Ireland’s gay leader Leo Varadkar plans to tell Pope Francis that LGBT exclusion ‘really hurts’

Ireland's Prime Minister Leo Varadkar holds a press conference after the European Council on December 14, 2018, in Brussels.

Ireland’s gay leader Leo Varadkar plans to tell Pope Francis that the exclusion of LGBT+ people from the Catholic Church “really hurts.”

He also hopes to tell him that he profoundly disagrees with the church’s terminology that casts LGBT+ people as “intrinsically disordered.”

Ireland’s Prime Minister Leo Varadkar (JOHN THYS/AFP/Getty)

Varadkar, who is Ireland’s first openly gay Taoiseach, said there is a conflict for LGBT+ Catholics between “who they are and the rules of the faith which they follow.”

He says that he will raise the issue of hurtful language and the exclusion of LGBT+ people with Pope Francis if he has the opportunity.

He made the comments in an interview with Irish state broadcaster RTÉ ahead of Pope Francis’s arrival in Ireland on Saturday for the World Meeting of Families, a Catholic event which takes place every three years.

He said that he will enter into his meeting with Pope Francis with a sense of welcome and respect, but added that he will tell him that the Church must admit to its own sins.

Varadkar said that Irish people want him to communicate the message that the Catholic Church needs to do more to deal with child sexual abuse scandals.

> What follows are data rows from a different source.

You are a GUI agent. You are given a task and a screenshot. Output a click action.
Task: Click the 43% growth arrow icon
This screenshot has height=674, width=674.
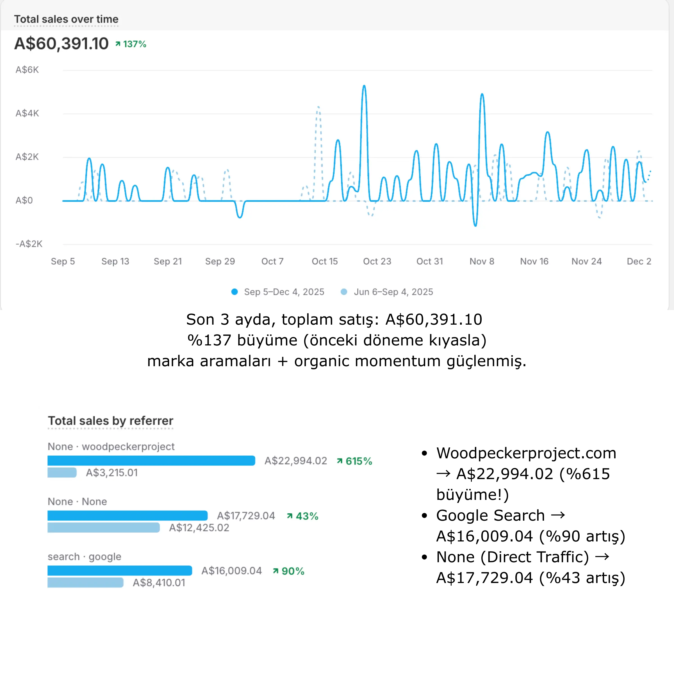(x=290, y=516)
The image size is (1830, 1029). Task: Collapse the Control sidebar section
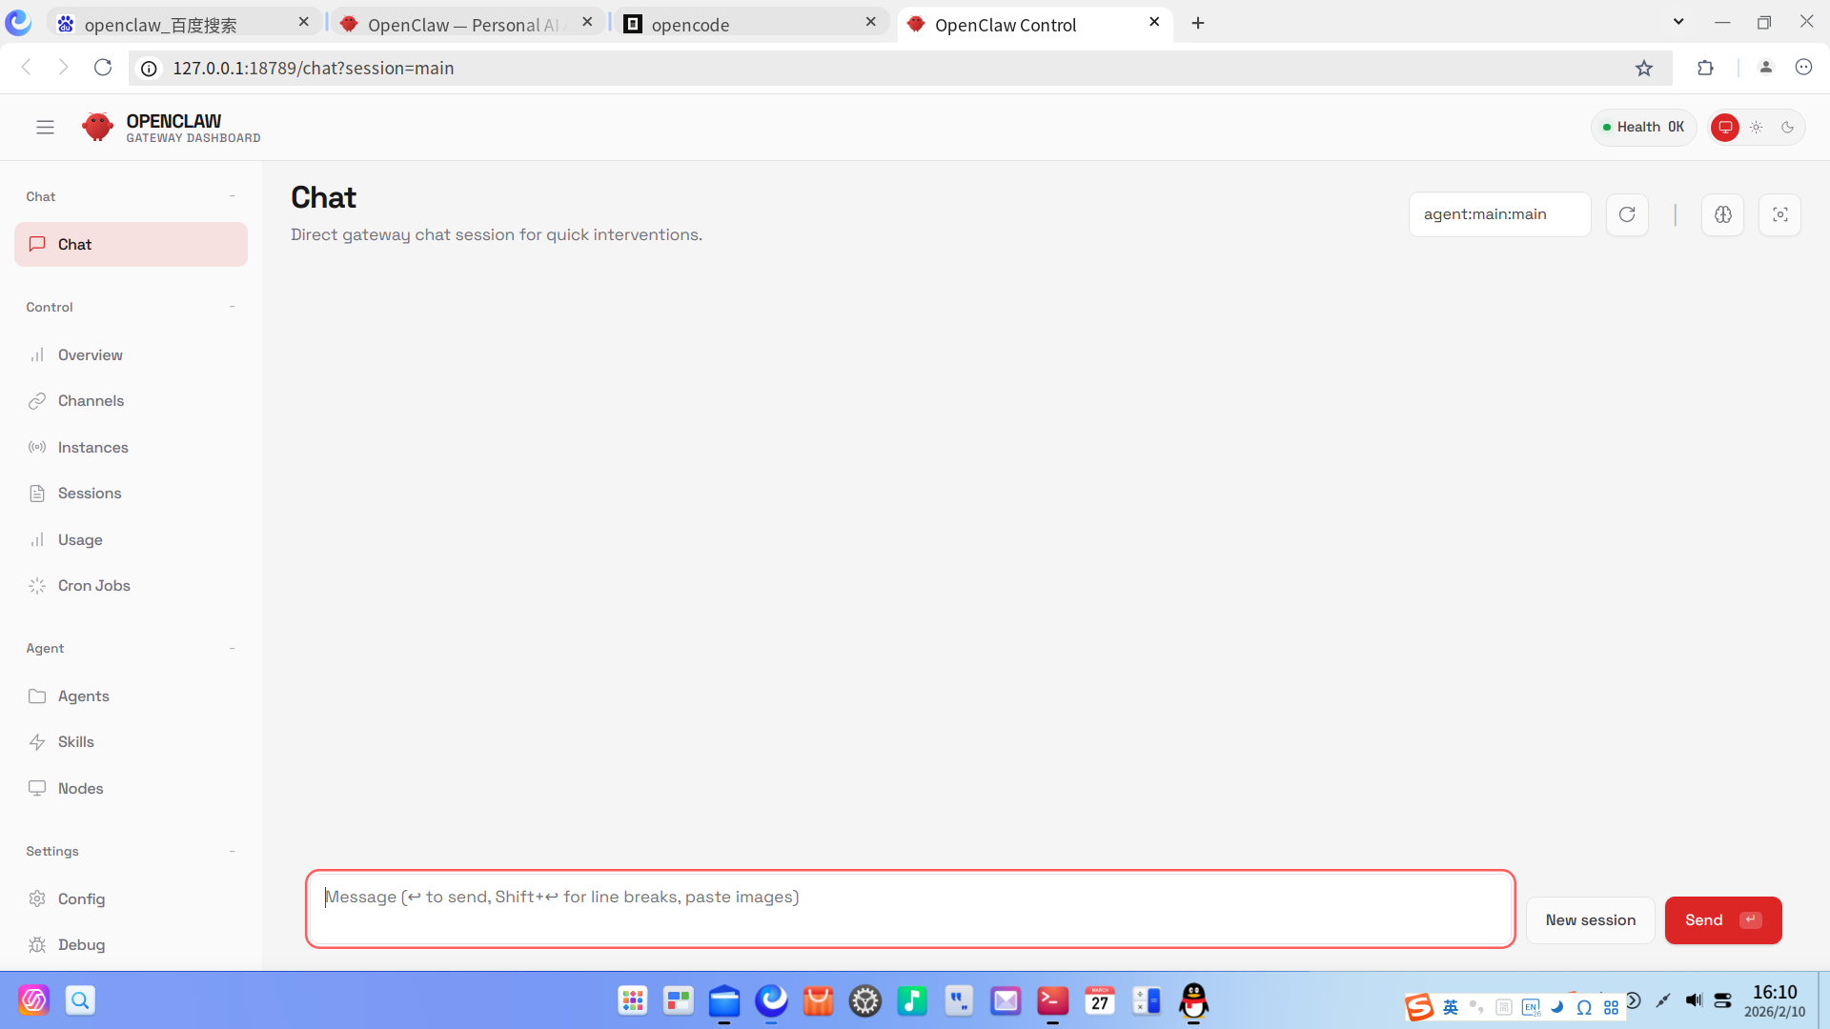(232, 307)
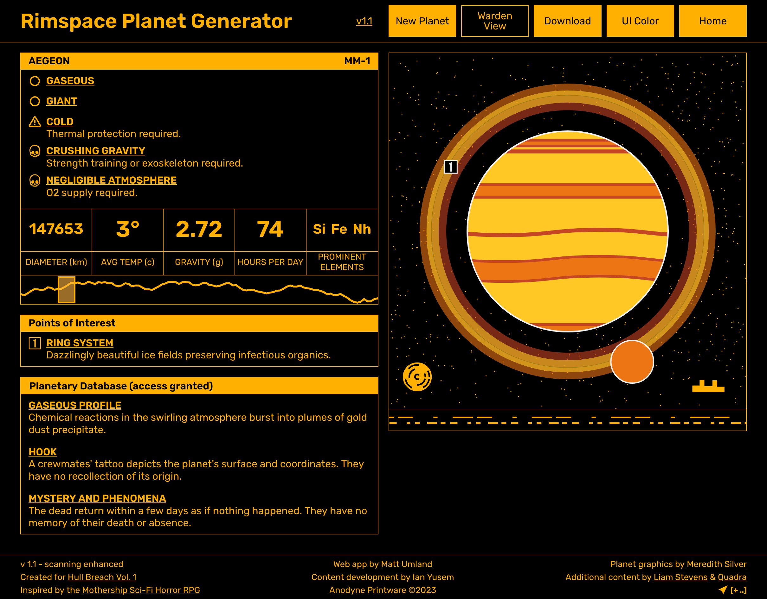Click the skull icon beside NEGLIGIBLE ATMOSPHERE
Image resolution: width=767 pixels, height=599 pixels.
point(35,181)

He said that he also hopes to draw attention to the exclusion of women and divorced people from the church.

The World Meeting of Families has been the source significant controversy in recent months in relation to the event’s stance on LGBT+ people.

Organisers came under fire from LGBT+ groups and Catholics after it was revealed that they removed images of LGBT+ people from their official booklet.


Some Catholic LGBT+ organisations have also accused organisers of excluding them from the event after they had their applications for exhibition stalls refused.

One group, called We Are Church Ireland, which advocates for the full equality of women and LGBT+ people in the church, said they had called organisers almost fortnightly inquiring about the status of their application.

 

“The constant reply has been: ‘Yes, we received your application but it is on hold,'” they said.

Charles McQuillan/Getty

Despite this, Fr James Martin, a pro-LGBT+ Jesuit priest, gave an address yesterday at the World Meeting of Families where he said that church teaching on LGBT+ people made them feel like lepers. It is thought to be the first time the Vatican has organised an LGBT+ discussion at an event.

Protests will be held in Ireland as the pope visit commences. One demonstration, called Stand For Truth, has been organised by Irish activist and child-sexual abuse survivor Colm O’Gorman.

The openly gay charity boss has spoken openly about his own experiences of having been sexually abused as a teenager by a priest.

Pope Francis will depart from Rome tomorrow morning to travel to Dublin for the World Meeting of Families, and will have an official welcome at the residence of Ireland’s president.

During his trip, he is expected to meet with homeless families, and will say mass in Knock and Dublin before returning to Rome.